Operator - how to amend CA certs?

Versions:

OpenSearch - 3.1
OpenSearch Operator - 2.8
 

Describe the issue:

I am getting PKIX path building failed errors when trying to connect to S3 snapshoshts repo (Scality). I am sure I have got a valid CA chain and I cannot figure out a proper way to make it work for the operator managed OS.

I have got:

  • custom cacerts - via -Djavax.net.ssl.trustStore - configured by a configmap
  • /usr/share/opensearch/config/tls-transport/ca.crt, /usr/share/opensearch/config/tls-http/ca.crt - amended with the chain

and it still does not work (same error).

Configuration:

Relevant Operator yaml snippet:

security:
config:
adminCredentialsSecret:
name: admin-credentials-secret
securityConfigSecret:
name: sso-securityconfig-secret
tls:
http:
caSecret:
name: casecret
generate: true
transport:
caSecret:
name: casecret
generate: true
perNode: true

Relevant Logs or Screenshots:

    n/a

Please advise.

   

@mkur are you trying to provide your own CA to the operator, to create certificates from that CA? The indentation is not displayed in the above. Can you provide your complete yaml file surrounded by a code block (redact any sensitive information).

Is the cluster not starting at all, or you only see errors where trying to connect to Scality?

I managed to solve the certs issue:

    - name: cacerts
      path: /usr/share/opensearch/jdk/lib/security/cacerts
      subPath: cacerts  
      configMap:
        name: cacerts  

Now I am facing data issue, I can write but I cannot read:

'RepositoryVerificationException[[k8spoc] Failed to verify repository]; nested: 
      RepositoryVerificationException[[k8spoc] Seed read from master.dat was [16\r\nGq9rcqlfQb24oxqDca] 
      but expected seed [Gq9rcqlfQb24oxqDcaAarw]];'], 
   [Jv2M0JxPRqGwYxBMNh6fCA, 'RemoteTransportException[[pgeo-fun-masters-0]
      [192.168.30.70:9300][internal:admin/repository/verify]]; nested: 
      RepositoryVerificationException[[k8spoc] Failed to verify repository]; nested: 
        RepositoryVerificationException[[k8spoc] Seed read from master.dat was [16\r\nGq9rcqlfQb24oxqDca] 
          but expected seed [Gq9rcqlfQb24oxqDcaAarw]];'], 
          [8rdVTN_lRMaonaenRvDfTQ, 'RemoteTransportException[[pgeo-fun-nodes-0]
          [192.168.138.16:9300][internal:admin/repository/verify]]; nested: 
          RepositoryVerificationException[[k8spoc] Failed to verify repository]; nested: 
            RepositoryVerificationException[[k8spoc] Seed read from master.dat 
            was [16\r\nGq9rcqlfQb24oxqDca] but expected seed [Gq9rcqlfQb24oxqDcaAarw]];']]
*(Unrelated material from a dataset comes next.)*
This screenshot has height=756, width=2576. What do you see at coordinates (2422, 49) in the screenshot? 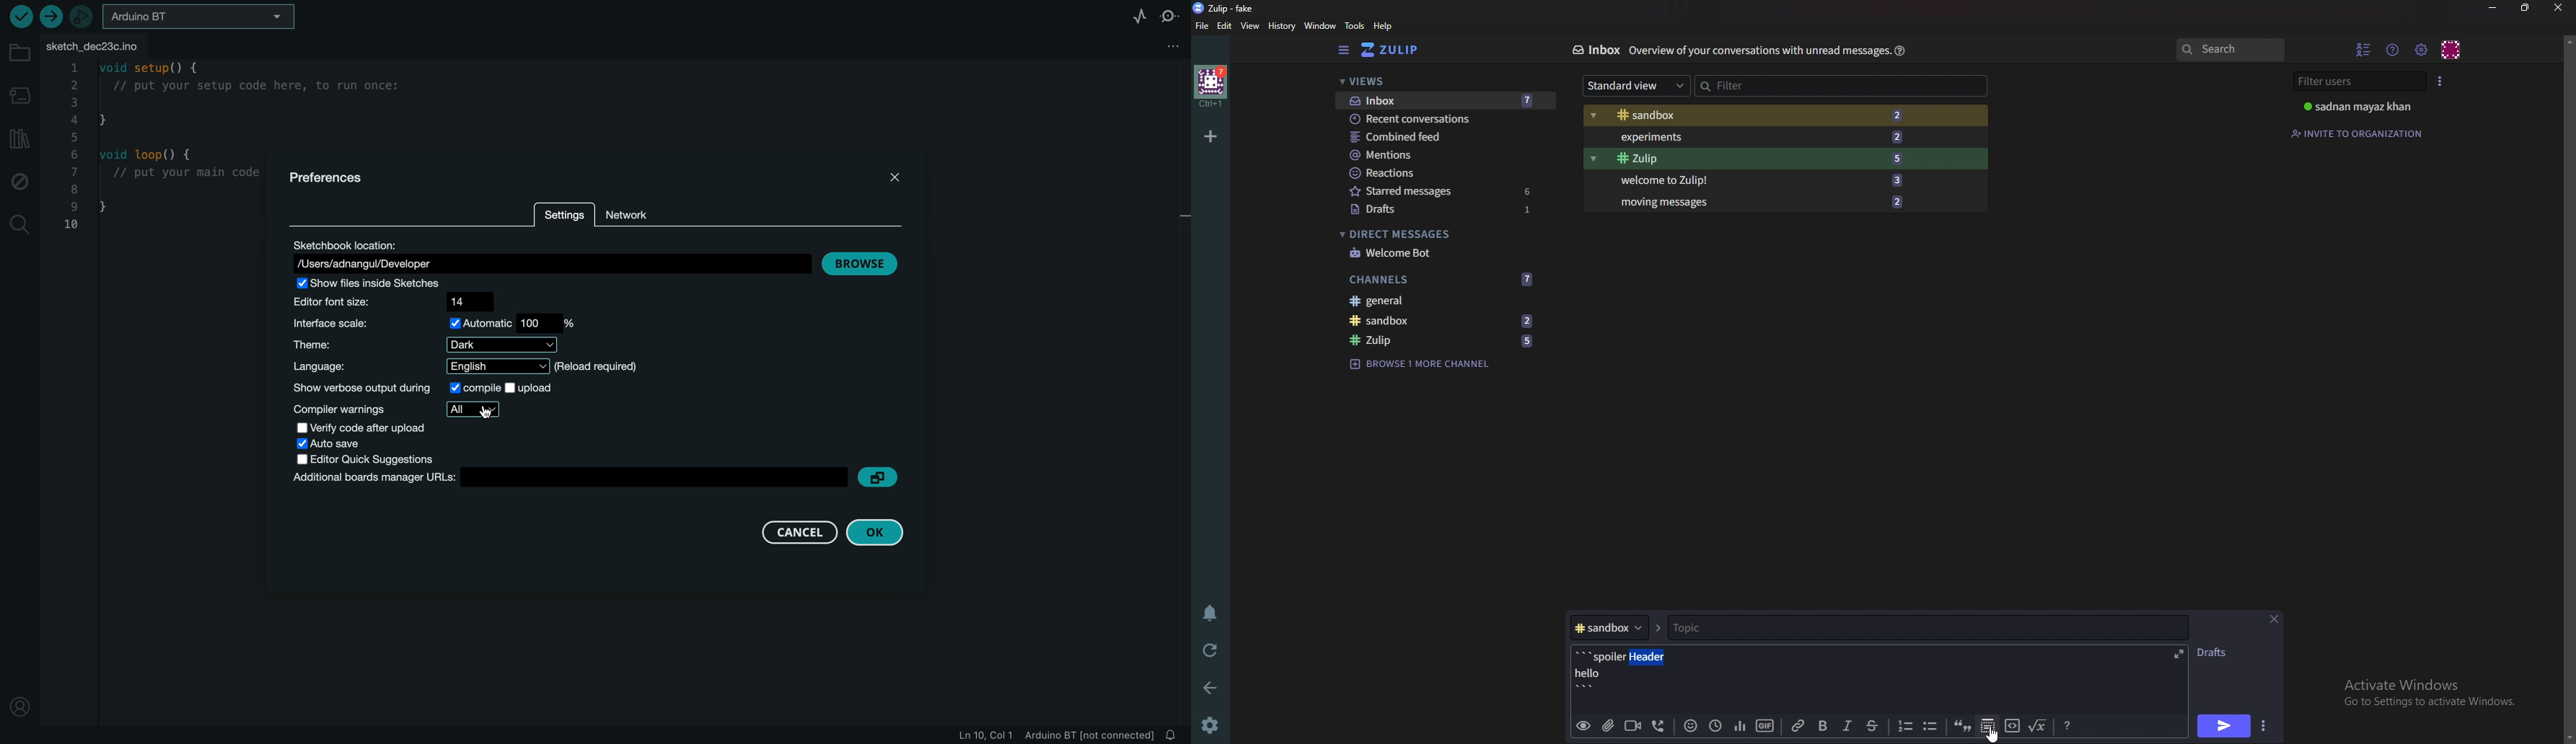
I see `main menu` at bounding box center [2422, 49].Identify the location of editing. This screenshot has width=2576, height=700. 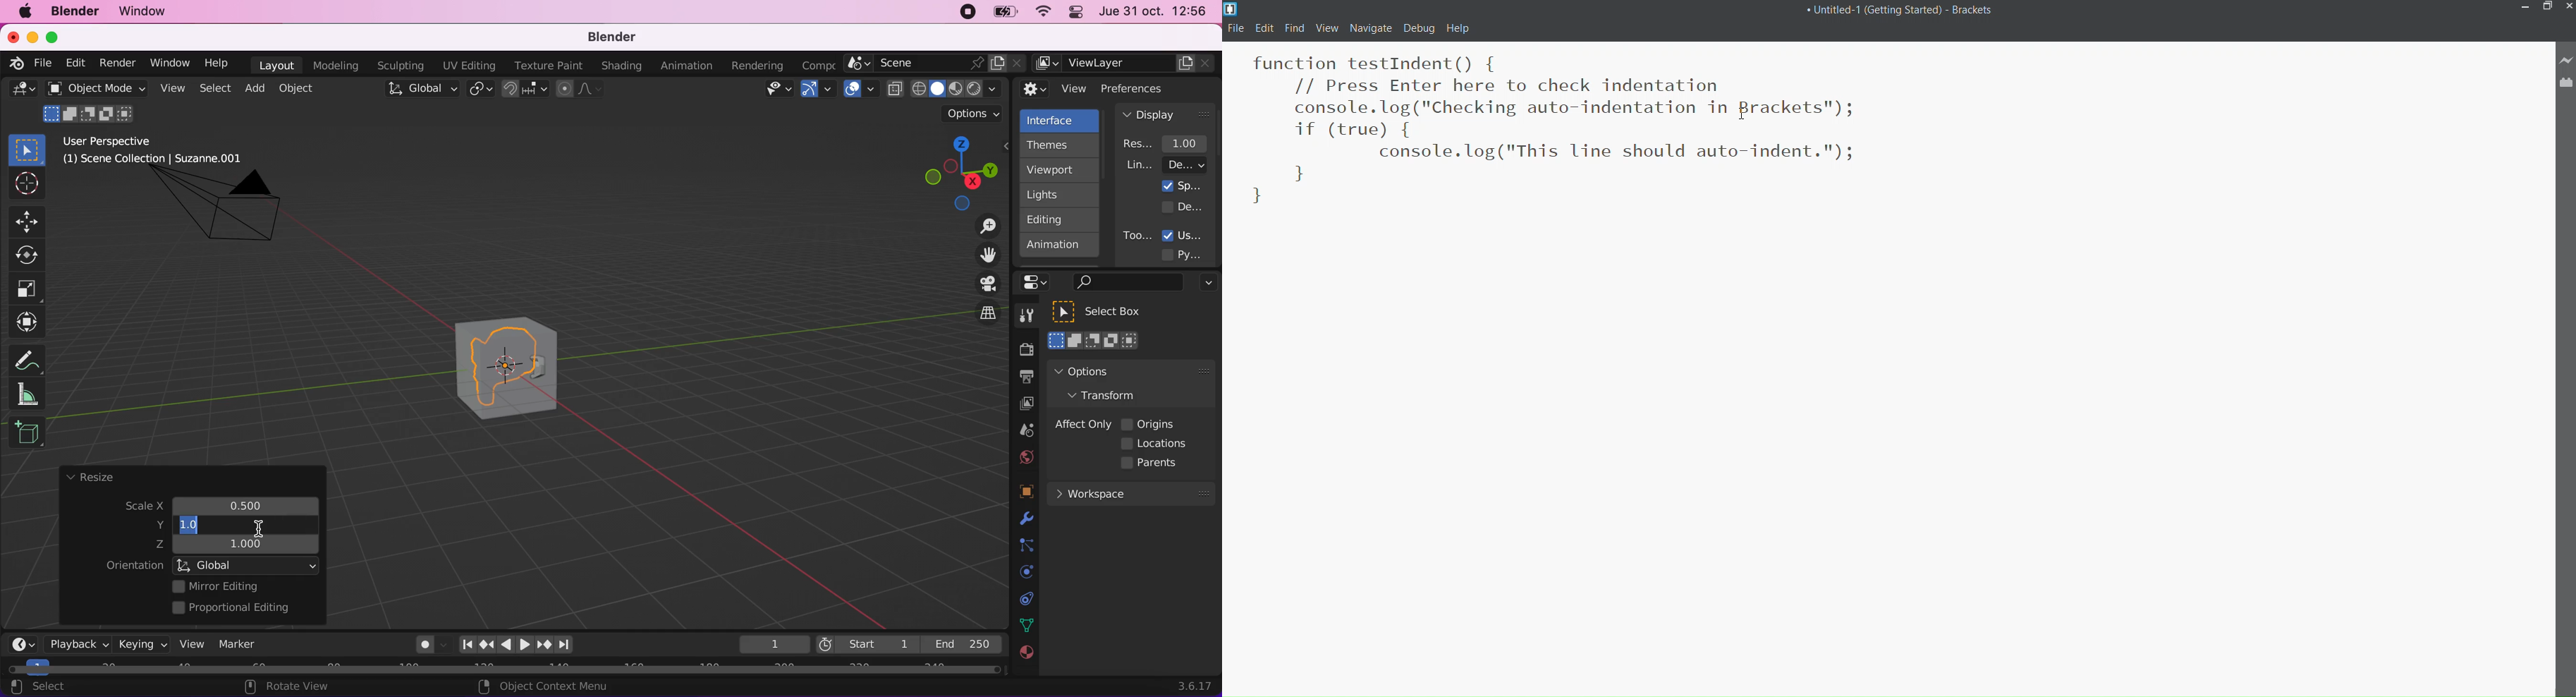
(1055, 219). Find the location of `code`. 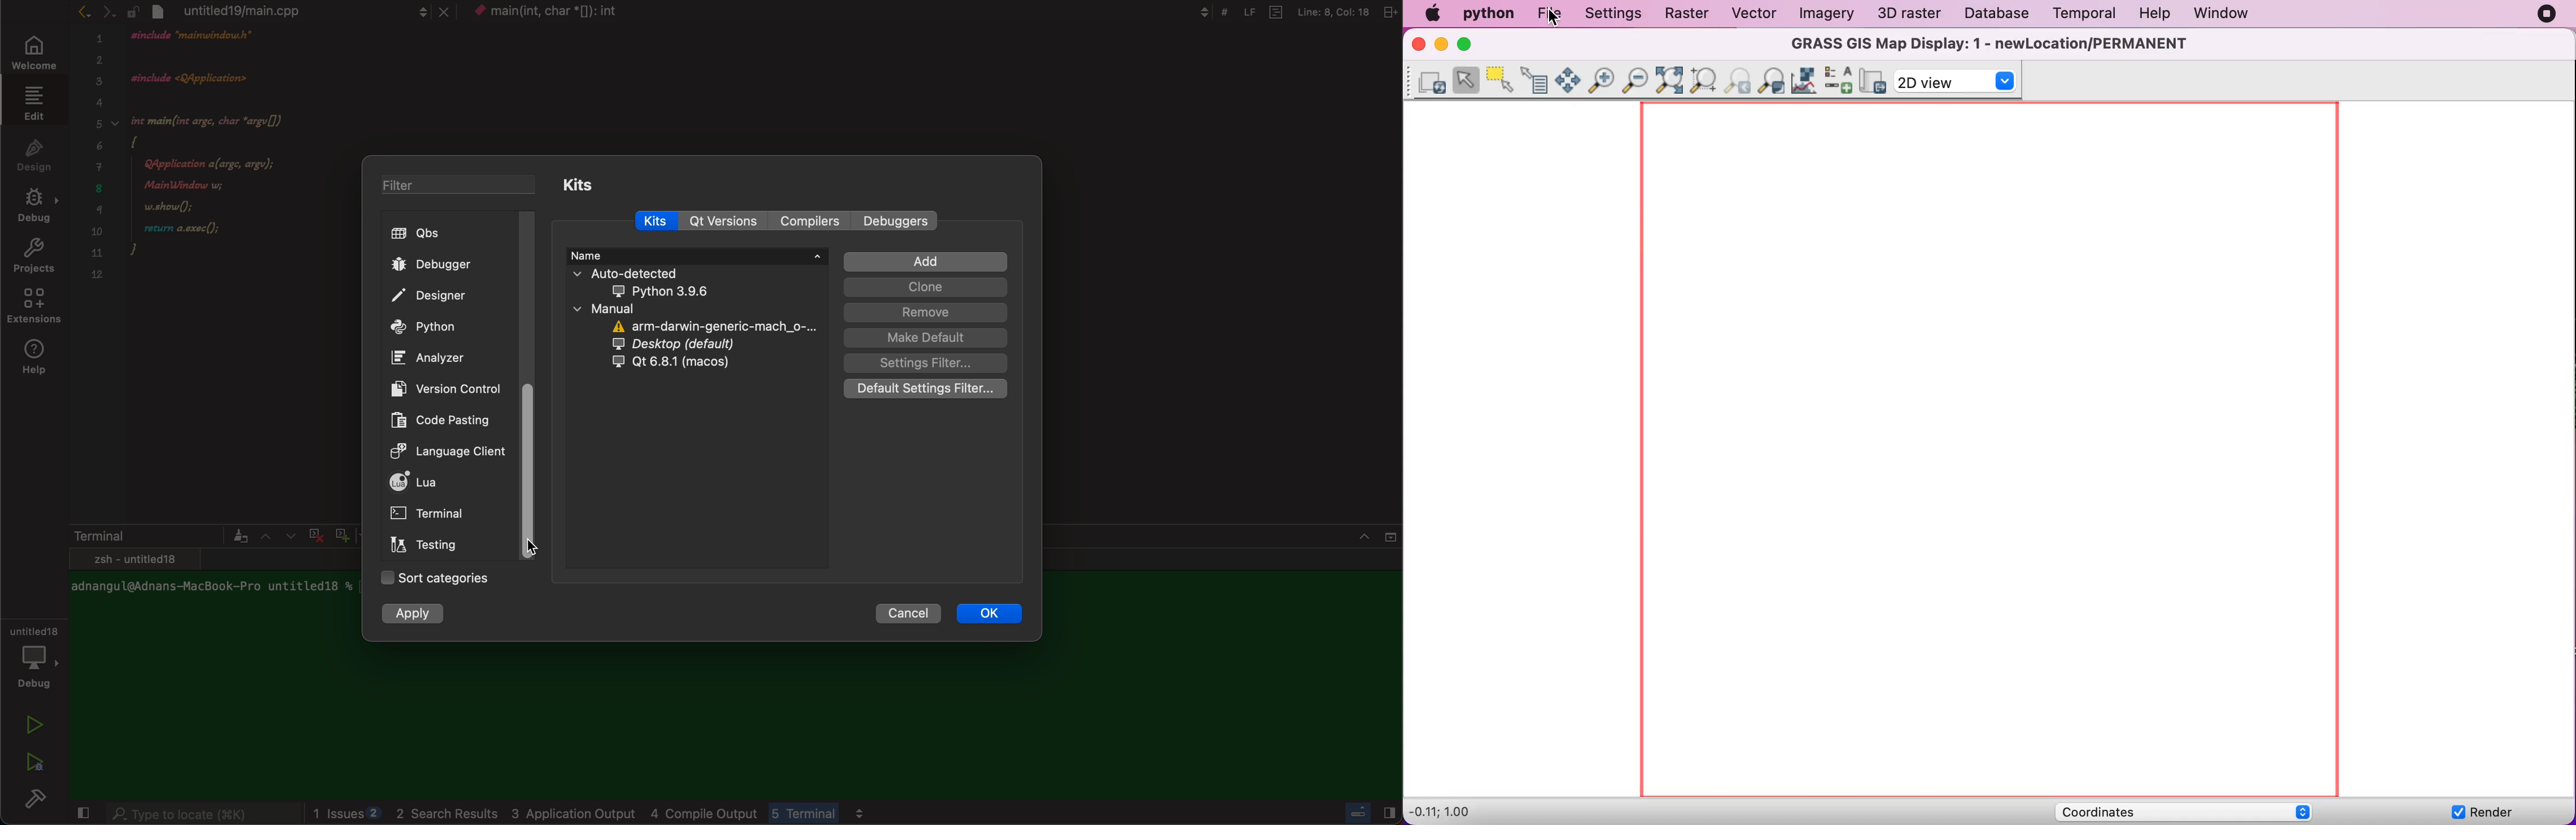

@mkur how did you register the S3 repo? Have you tried to disable disable_chunked_encoding? See example below

PUT /_snapshot/test
{
  "type": "s3",
  "settings": {
    "bucket": "<your-bucket>",
    "base_path": "<your/prefix>",  
    "disable_chunked_encoding": true, 
    "path_style_access": true        
  }
}

Thanks @Anthony.

Tried this and now it works.
I can read write and read snapshots.

There’s still a glitch (on repo creation):



{
“error”: {
“root_cause”: [
{
“type”: “s3_exception”,
“reason”: “s3_exception: The Content-MD5 you specified did not match what we received. (Service: S3, Status Code: 400, Request ID: 7a0fffccda46a0594620, Extended Request ID: 7a0fffccda46a0594620) (SDK Attempt Count: 1)”
}
],
“type”: “repository_verification_exception”,
“reason”: “[k8spoc] cannot delete test data at [pgeofun]”,
“caused_by”: {
“type”: “runtime_exception”,
“reason”: “runtime_exception: java.util.concurrent.CompletionException: software.amazon.awssdk.services.s3.model.S3Exception: The Content-MD5 you specified did not match what we received. (Service: S3, Status Code: 400, Request ID: 7a0fffccda46a0594620, Extended Request ID: 7a0fffccda46a0594620) (SDK Attempt Count: 1)”,
“caused_by”: {
“type”: “completion_exception”,
“reason”: “completion_exception: software.amazon.awssdk.services.s3.model.S3Exception: The Content-MD5 you specified did not match what we received. (Service: S3, Status Code: 400, Request ID: 7a0fffccda46a0594620, Extended Request ID: 7a0fffccda46a0594620) (SDK Attempt Count: 1)”,
“caused_by”: {
“type”: “s3_exception”,
“reason”: “s3_exception: The Content-MD5 you specified did not match what we received. (Service: S3, Status Code: 400, Request ID: 7a0fffccda46a0594620, Extended Request ID: 7a0fffccda46a0594620) (SDK Attempt Count: 1)”
}
}
}
},
“status”: 500
} 

@mkur this error was a known bug in OS3.1, it was fixed in this PR, which landed in OS3.3.